Natalie, would you kindly point me in the direction of some articles on this because I really can't find any. Thank you.


----------



## DaneMama (Jun 27, 2008)

The reason you can't find any is because it's not an issue. Neutering male dogs early has no effect on cancer rates. Waiting to neuter later in life does open the door to prostate problems and testicular cancer.

Talk to your vet, contrary to popular belief they really do have a lot of knowledge.

I would look for articles but I'm at work and don't have too much free time today. Google Scholar is a great resource for well refereced and peer reviewed articles. Try the key word search "canine" "neuter" "cancer" and see what pops up.


----------



## malluver1005 (Nov 15, 2009)

CorgiPaws said:


> Champ was neutered at 4 months (before he was ever mine) and definately did NOT grow up "girly" in the slightest.


Same with Aspen. He was neutered at 4.5 months old and is definitely not *girly* looking. Big head, good muscle, big bones...


----------



## RawFedDogs (Jun 16, 2008)

LabbieMama said:


> > *Dogs neutered before puberty (generally age 6 months) tend to grow a bit bigger than dogs neutered after puberty (testosterone is involved in causing bones to stop growing, so without testosterone the bones stop growing later).*
> 
> 
> This statement just makes no sense if you stop and think about it. Male dogs as well as male humans and most other species tend to be larger than females. I suggest they grow larger because of testosterone.
> ...


----------



## StdPoo Dad (Jun 7, 2009)

I think RFD hit it on the head.
Here are the articles I was looking for. 

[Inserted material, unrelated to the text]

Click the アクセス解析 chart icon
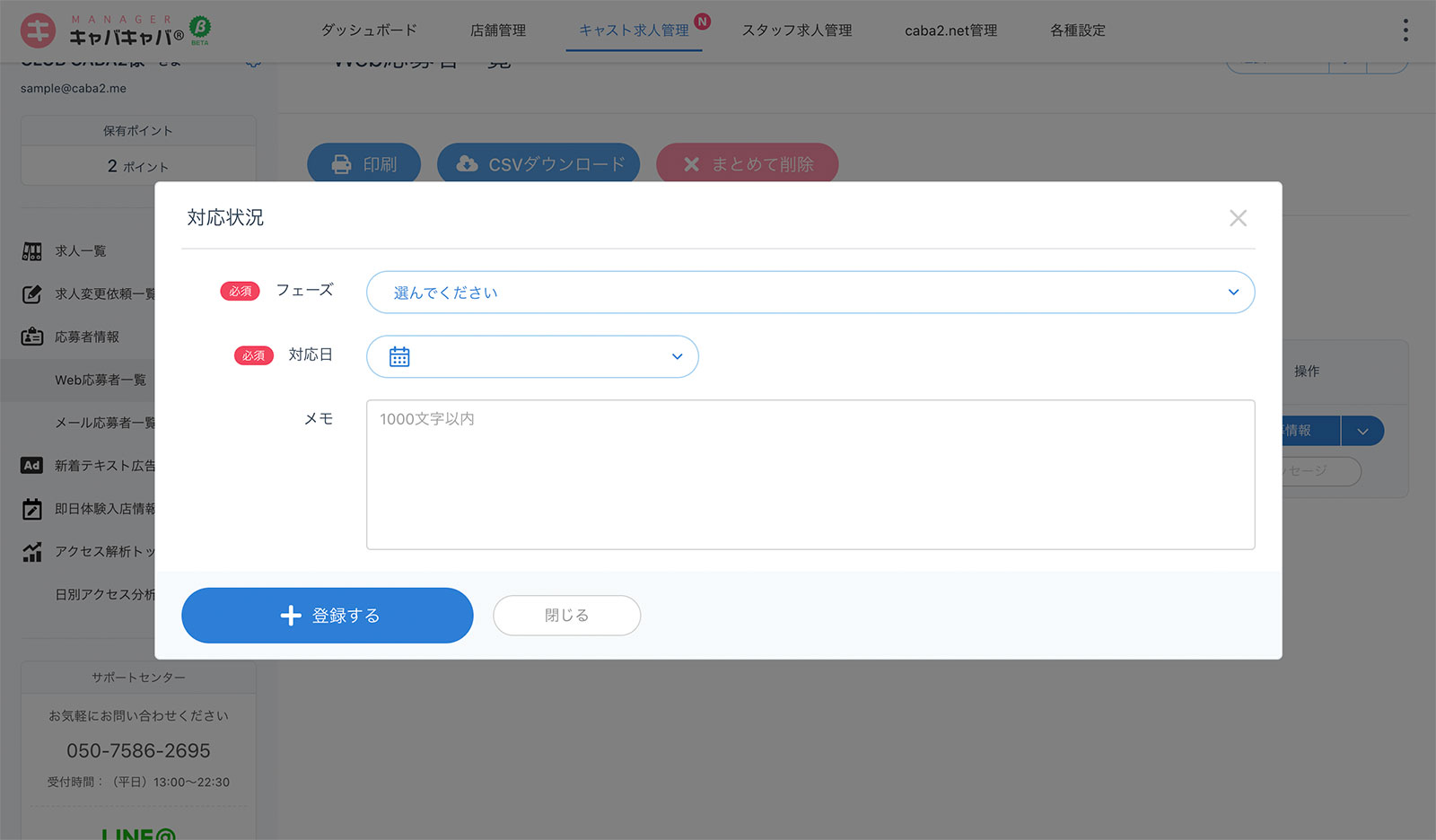Image resolution: width=1436 pixels, height=840 pixels. click(32, 552)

Article:  Chris Zink on Early Neutering  ||  TIARA Standard Poodles



RawFedDogs said:


> LabbieMama said:
> 
> 
> > It may be true only BECAUSE vets recommend it. They tend to want to neuter early while they still have the client.


----------



## luvMyBRT (Mar 8, 2010)

Great article. :smile: I was also wondering this exact question in concern to our future new puppy. I have always felt it's a bit better to wait a while longer before neutering a large breed puppy.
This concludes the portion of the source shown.